That is the age old question for young people today. If someone was an exceptionally rebellious child, he might’ve contemplated the concept in his late teens.
Hopefully, though, they didn’t go through with it. It’s quite a heavy decision at such a young age.
Why the devil does every youngster in the world need a tattoo? We’re given a clean slate at birth and the second it’s legally allowed, we mark it all up after saving up a few hundred dollars.
But is it really worth permanence? Is a butterfly or a bible verse something worth being worn on the body for the rest of time?

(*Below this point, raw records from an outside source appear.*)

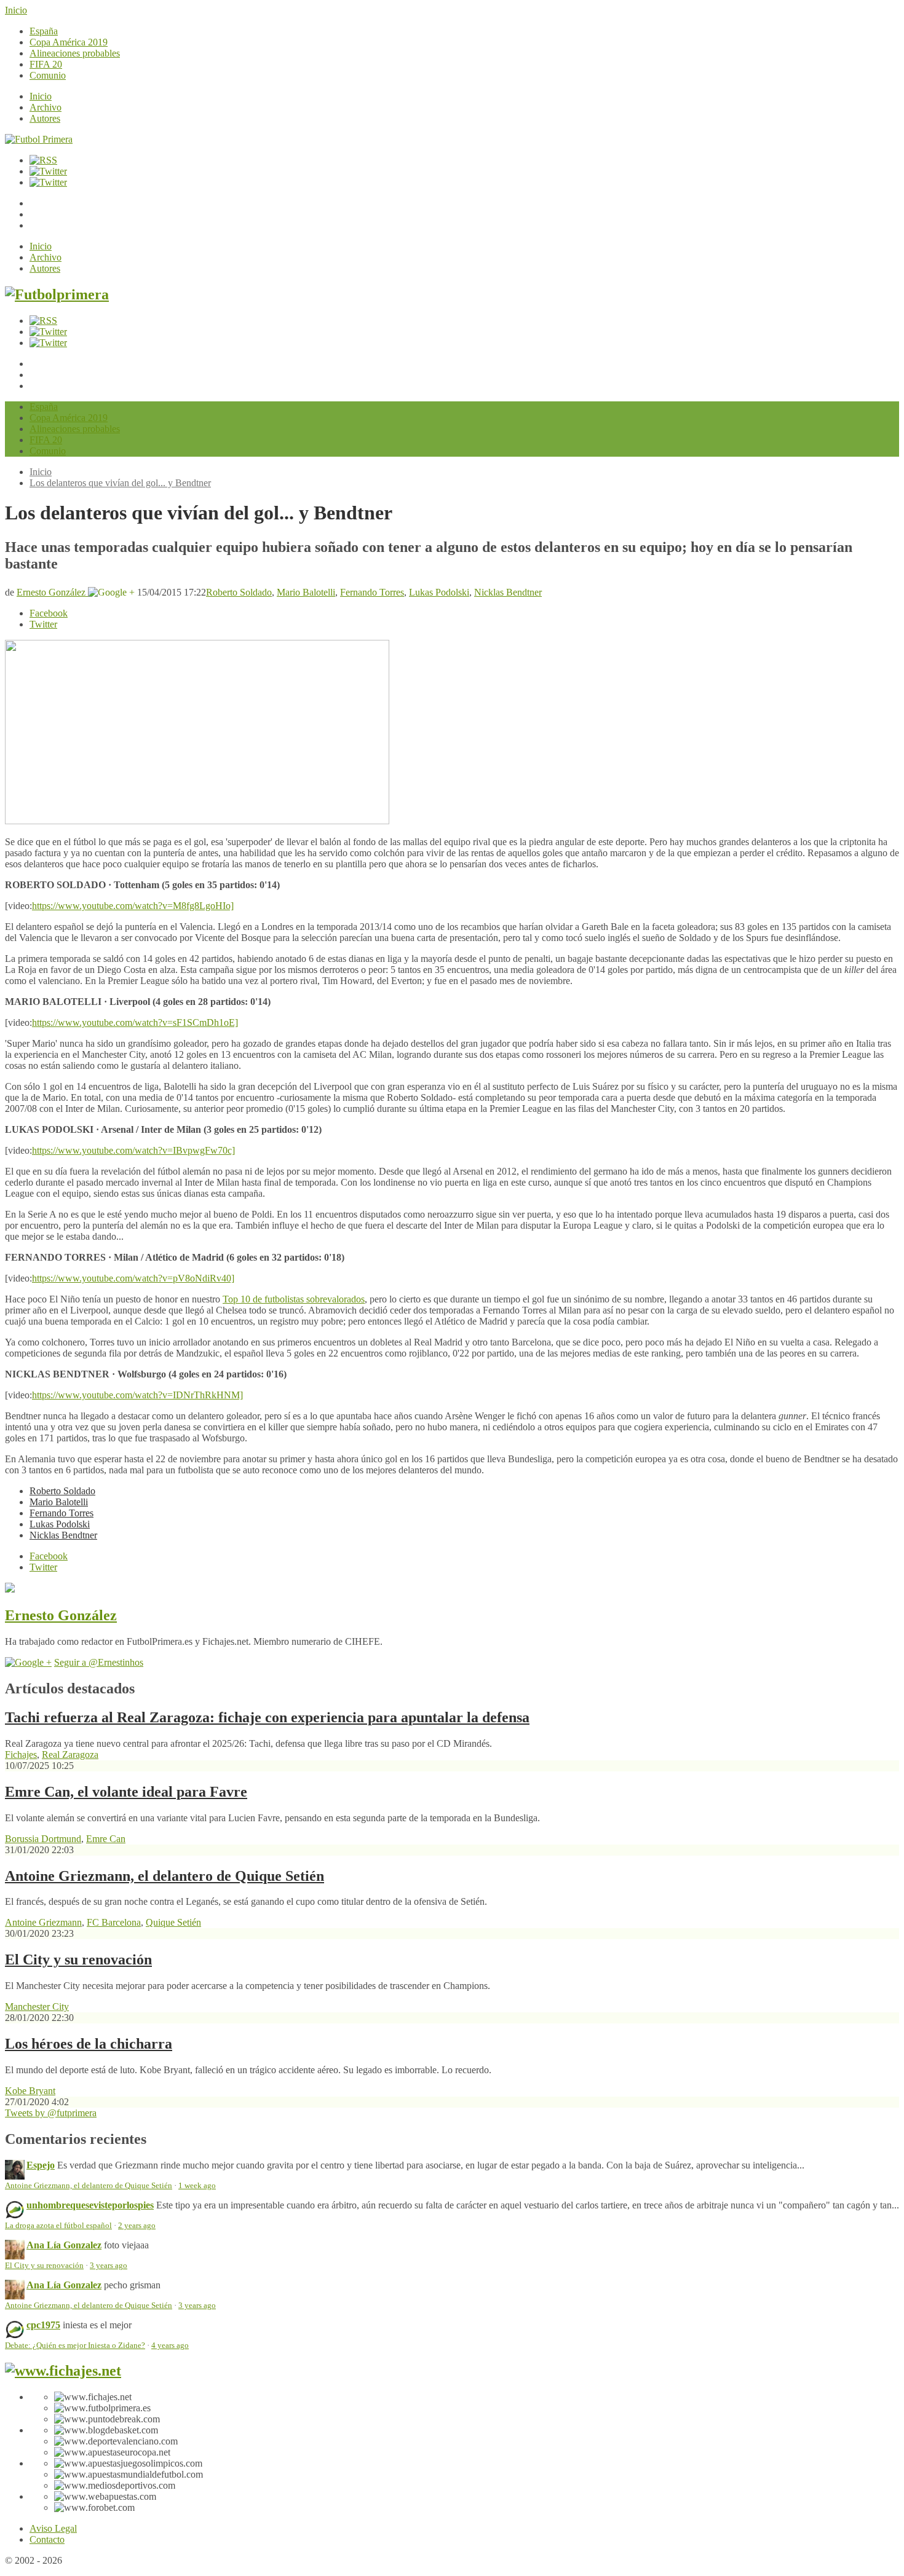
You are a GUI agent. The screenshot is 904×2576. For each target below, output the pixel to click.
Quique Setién (173, 1922)
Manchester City (37, 2006)
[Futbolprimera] (57, 294)
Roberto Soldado (239, 592)
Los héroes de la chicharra (88, 2044)
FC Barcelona (114, 1922)
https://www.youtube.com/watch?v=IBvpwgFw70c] (133, 1150)
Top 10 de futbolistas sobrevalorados (294, 1299)
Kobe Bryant (30, 2091)
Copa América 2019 (69, 42)
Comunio (48, 75)
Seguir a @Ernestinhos (98, 1662)
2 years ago (137, 2225)
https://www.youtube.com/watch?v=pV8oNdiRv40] (133, 1278)
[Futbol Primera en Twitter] (48, 182)
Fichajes (21, 1754)
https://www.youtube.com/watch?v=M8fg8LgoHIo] (133, 905)
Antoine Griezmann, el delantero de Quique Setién (164, 1876)
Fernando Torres (372, 592)
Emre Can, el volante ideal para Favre (126, 1792)
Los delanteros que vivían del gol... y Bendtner (120, 483)
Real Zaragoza (70, 1754)
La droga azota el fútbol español (58, 2225)
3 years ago (108, 2265)
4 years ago (170, 2345)
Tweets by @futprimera (51, 2113)
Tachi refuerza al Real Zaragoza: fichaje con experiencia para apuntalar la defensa (267, 1717)
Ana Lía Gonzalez (63, 2245)
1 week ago (197, 2185)
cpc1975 (43, 2325)
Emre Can (105, 1839)
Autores (45, 118)
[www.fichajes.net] (63, 2371)
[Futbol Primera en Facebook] (48, 171)
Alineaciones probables (75, 53)
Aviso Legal (53, 2528)
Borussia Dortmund (43, 1839)
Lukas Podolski (439, 592)
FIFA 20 (46, 64)
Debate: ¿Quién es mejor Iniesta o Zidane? (75, 2345)
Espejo (40, 2165)
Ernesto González (52, 592)
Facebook (49, 613)
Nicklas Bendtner (508, 592)
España (44, 31)
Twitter (43, 624)
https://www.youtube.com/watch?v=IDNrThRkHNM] (137, 1395)
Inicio (16, 10)
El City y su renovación (78, 1959)
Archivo (45, 107)
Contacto (47, 2539)
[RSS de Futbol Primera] (43, 160)
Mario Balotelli (306, 592)
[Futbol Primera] (39, 139)
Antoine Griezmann (43, 1922)
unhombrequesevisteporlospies (90, 2205)
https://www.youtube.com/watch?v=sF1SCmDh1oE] (135, 1022)
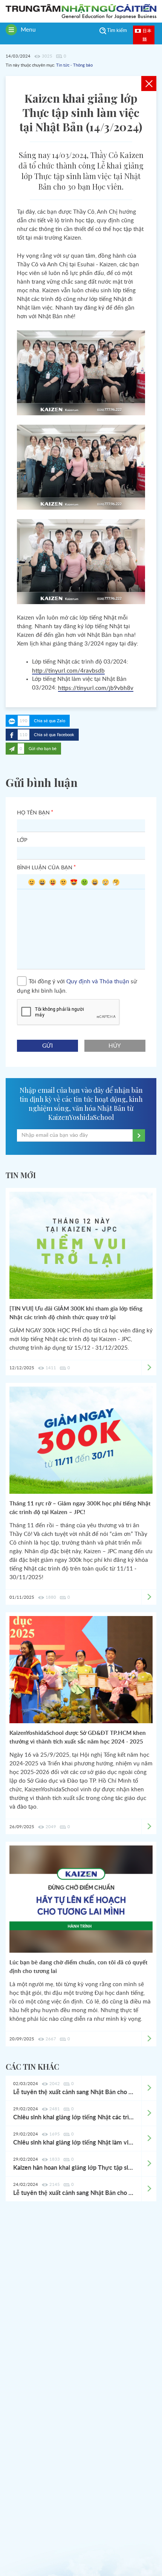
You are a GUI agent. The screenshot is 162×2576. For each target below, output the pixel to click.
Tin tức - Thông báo (74, 65)
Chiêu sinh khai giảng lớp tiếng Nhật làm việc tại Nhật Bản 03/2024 (73, 2143)
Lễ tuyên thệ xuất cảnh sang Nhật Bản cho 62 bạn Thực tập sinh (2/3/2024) (73, 2092)
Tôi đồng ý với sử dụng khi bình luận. (77, 986)
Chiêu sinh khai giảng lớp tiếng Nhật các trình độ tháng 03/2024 (73, 2117)
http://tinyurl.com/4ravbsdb (68, 671)
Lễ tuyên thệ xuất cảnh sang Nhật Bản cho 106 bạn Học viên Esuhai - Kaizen (73, 2193)
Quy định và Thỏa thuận (97, 981)
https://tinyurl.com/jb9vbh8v (95, 688)
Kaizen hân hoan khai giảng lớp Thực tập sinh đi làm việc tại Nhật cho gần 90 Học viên (73, 2168)
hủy (115, 1046)
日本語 (146, 34)
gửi (47, 1046)
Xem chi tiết (148, 2088)
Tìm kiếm (117, 30)
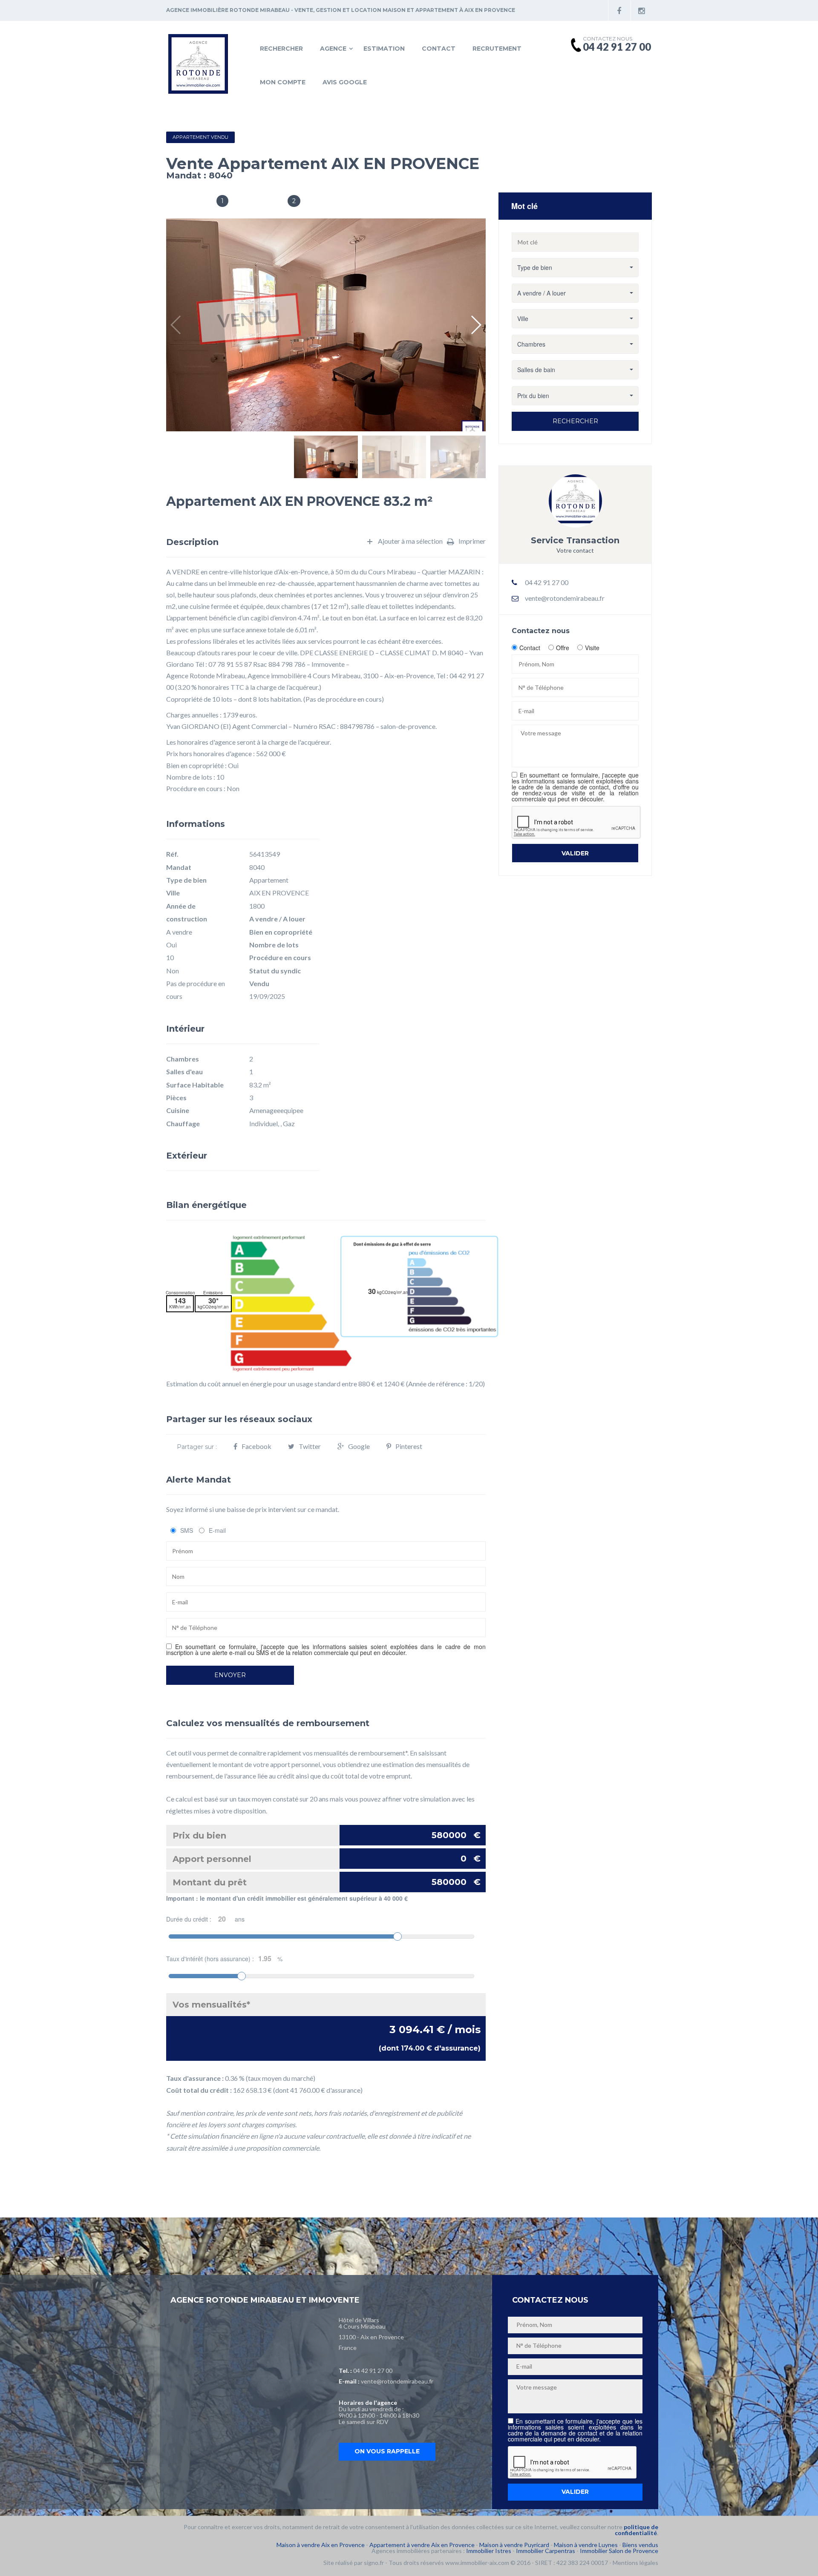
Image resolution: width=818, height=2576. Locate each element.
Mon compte (282, 82)
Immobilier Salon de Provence (619, 2550)
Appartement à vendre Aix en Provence (422, 2544)
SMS (186, 1530)
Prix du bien (327, 1835)
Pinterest (408, 1446)
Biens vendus (640, 2544)
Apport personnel (327, 1858)
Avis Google (345, 82)
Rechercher (281, 48)
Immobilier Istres (488, 2550)
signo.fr (374, 2562)
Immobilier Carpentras (545, 2550)
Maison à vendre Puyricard (514, 2544)
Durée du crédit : (205, 1919)
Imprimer (472, 541)
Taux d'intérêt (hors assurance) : (224, 1958)
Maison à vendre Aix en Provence (321, 2544)
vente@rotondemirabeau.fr (565, 598)
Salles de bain (188, 201)
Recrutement (496, 48)
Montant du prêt (327, 1882)
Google (359, 1446)
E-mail (217, 1530)
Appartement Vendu (200, 137)
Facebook (256, 1446)
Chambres (265, 201)
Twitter (310, 1446)
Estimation (384, 48)
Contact (438, 48)
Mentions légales (635, 2562)
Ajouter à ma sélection (410, 541)
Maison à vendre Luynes (586, 2544)
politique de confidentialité (636, 2529)
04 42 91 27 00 (372, 2370)
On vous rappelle (387, 2451)
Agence (333, 48)
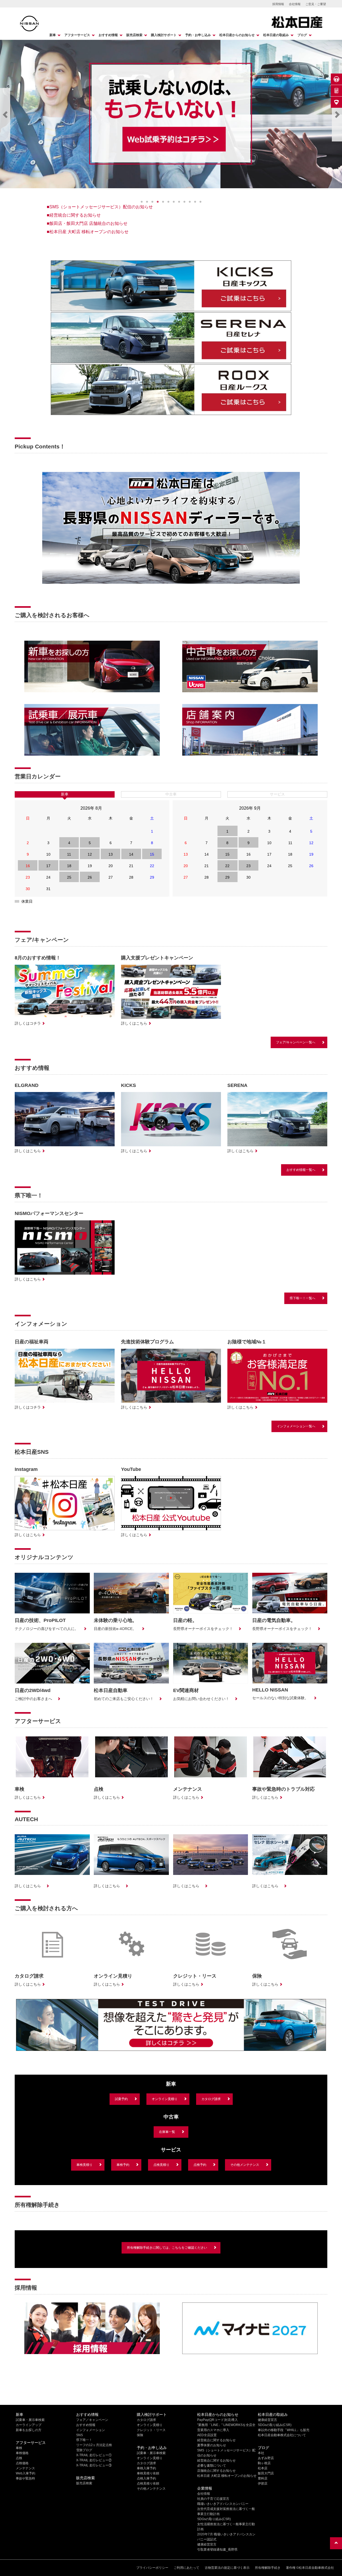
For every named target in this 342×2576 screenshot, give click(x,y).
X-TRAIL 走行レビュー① (94, 2455)
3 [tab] (152, 202)
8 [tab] (179, 202)
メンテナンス (25, 2468)
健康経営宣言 (206, 2544)
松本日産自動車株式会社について (282, 2435)
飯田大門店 (266, 2473)
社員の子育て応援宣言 (213, 2499)
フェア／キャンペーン (92, 2420)
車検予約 (122, 2165)
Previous (5, 114)
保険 (140, 2435)
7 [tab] (173, 202)
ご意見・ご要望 (315, 4)
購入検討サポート (164, 35)
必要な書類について (211, 2465)
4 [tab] (157, 202)
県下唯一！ (84, 2440)
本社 (261, 2453)
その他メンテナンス (244, 2165)
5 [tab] (163, 202)
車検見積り (84, 2165)
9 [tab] (184, 202)
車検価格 (22, 2453)
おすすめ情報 (108, 35)
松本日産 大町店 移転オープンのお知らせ (226, 2476)
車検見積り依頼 (148, 2473)
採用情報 (278, 4)
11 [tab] (195, 202)
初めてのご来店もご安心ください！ (124, 1699)
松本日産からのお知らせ (237, 35)
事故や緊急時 (25, 2478)
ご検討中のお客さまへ (33, 1699)
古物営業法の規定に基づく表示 (227, 2568)
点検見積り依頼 (148, 2483)
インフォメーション (90, 2430)
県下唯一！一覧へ (302, 1298)
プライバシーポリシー (152, 2568)
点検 (19, 2458)
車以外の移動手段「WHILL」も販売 (283, 2430)
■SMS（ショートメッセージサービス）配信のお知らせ (100, 207)
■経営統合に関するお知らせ (74, 215)
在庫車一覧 (167, 2132)
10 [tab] (189, 202)
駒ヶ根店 (264, 2463)
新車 (52, 35)
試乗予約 (121, 2099)
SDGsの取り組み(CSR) (214, 2519)
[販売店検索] (336, 102)
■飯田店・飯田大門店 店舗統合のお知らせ (87, 223)
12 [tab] (200, 202)
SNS (79, 2435)
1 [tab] (141, 202)
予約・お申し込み (198, 35)
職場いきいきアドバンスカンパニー (222, 2504)
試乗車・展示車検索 (30, 2420)
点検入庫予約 (146, 2478)
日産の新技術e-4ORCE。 (115, 1629)
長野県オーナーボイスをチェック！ (203, 1629)
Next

Keep in mind, ink lasts forever and the removal might be more difficult than it seems. If having a tattoo is a must, first picture the future in 25 years.
Imagine spending a day on the beach with family, or walking into the new office on the first day. Will that tattoo bring pride?
If the answer is no, you should seriously reconsidering getting inked is a must. If it’s yes, then consider the content of the tattoo. What phrase, rendition or verse sums you up best, and please don’t let it be your favorite beer or sweetheart.
A critical question to consider when deciding on getting a tattoo is why it’s important. Is it because it makes one stand out?
The thing is, once people have adorned themselves in ink, they go to the beach the next day only to find themselves surrounded by tattoo aficionados.
After looking forward to displaying this new ink, it turns out that every tough dad, surfer dude and party chick on the beach has one too and they don’t usually differ vastly—a bible verse here, an opalescent fish there and so on.
Their statements of solidarity only cement them into a different group. Now they’re part of the ones who are tattooed, as opposed to the ones who are not.
Not much of a difference.
Getting a tattoo is not as liberating as we’d like to think. The grass is always greener on the other side and there are plenty of ways to stand out without ruining perfectly good skin.
If you’re wary of getting a tattoo, search for other ways to express rebelliousness first. Who knows, maybe by the time you’ve tried a few alternative acts of rebellion, you’ll be out of your tattoo phase. And that is usually what it is, a short-lived phase.
Choosing to have a tattoo is a way people wish to be separated from the crowd. But it’s really just leaving one crowd for another. Either way, it seems inevitable that we always follow a crowd, so choose wisely.